No diabetes insipidus, será encontrado o desequilíbrio hidroeletrolítico denominado:
- A)hipocalcemia
Errada, porque hipocalcemia não é o distúrbio esperado no diabetes insipidus, que afeta principalmente o equilíbrio de água e sódio.
- B)hiponatremia
Errada, porque o diabetes insipidus tende a causar perda de água livre e aumento da natremia, não redução do sódio sérico.
- C)hipernatremia
Certa, porque a perda excessiva de água sem reposição adequada concentra o sódio no plasma, levando à hipernatremia.
- D)hipermagnesemia
Errada, porque o distúrbio clássico do diabetes insipidus não é de magnésio, e sim de água com repercussão sobre o sódio.
Gabarito: C
O diabetes insipidus é um quadro em que falta ação do ADH (hormônio antidiurético) ou o rim não responde a ele.
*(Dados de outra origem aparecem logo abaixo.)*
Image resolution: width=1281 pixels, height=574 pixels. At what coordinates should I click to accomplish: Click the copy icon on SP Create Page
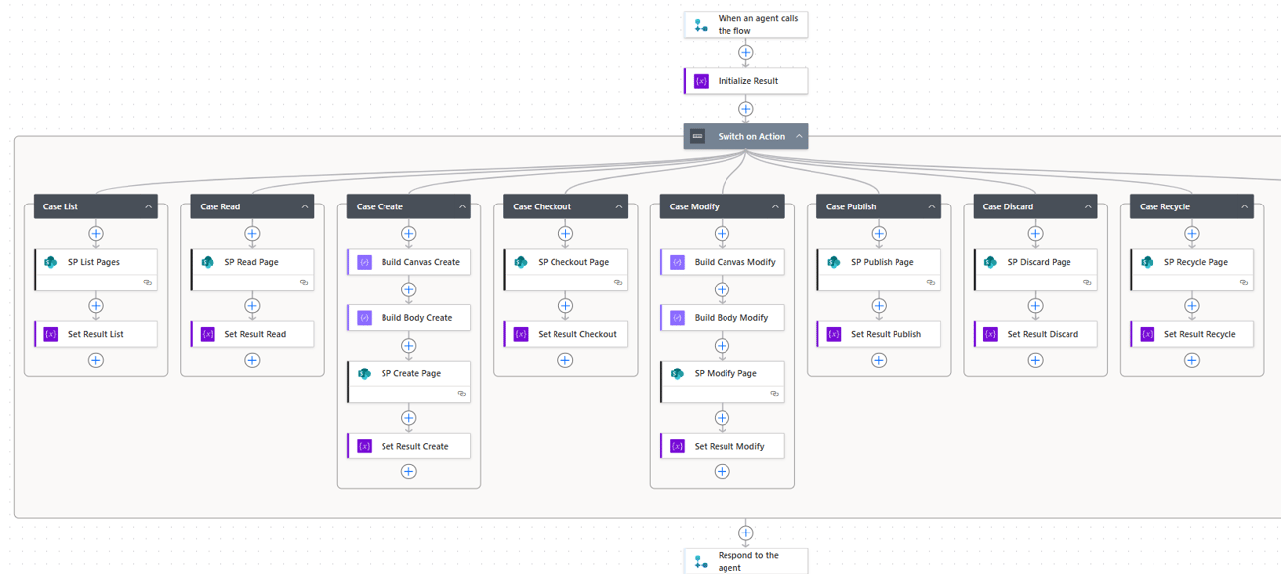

O resultado é simples e traiçoeiro: a pessoa perde muita água na urina, faz poliúria e, se não repuser líquidos adequadamente, o sangue fica mais concentrado. Quando há perda de água livre, a tendência é subir a osmolaridade plasmática e aumentar o sódio sérico. Por isso, o desequilíbrio hidroeletrolítico mais típico é a hipernatremia. Aqui o problema não é falta de sódio, e sim excesso relativo dele por perda de água. O corpo fica meio que "desidratado por dentro". Isso acontece tanto no diabetes insipidus central, por deficiência de ADH, quanto no nefrogênico, por resistência renal ao hormônio. Em ambos, o rim deixa de concentrar a urina e o paciente elimina grande volume de urina diluída. Se a ingestão de água não acompanha, o sódio sobe. Então, o gabarito C está correto porque o diabetes insipidus leva à perda de água livre e, consequentemente, à hipernatremia. É o oposto do diabetes mellitus, em que o problema principal é hiperglicemia; aqui a estrela da vez é o ADH, e ele está em crise de protagonismo.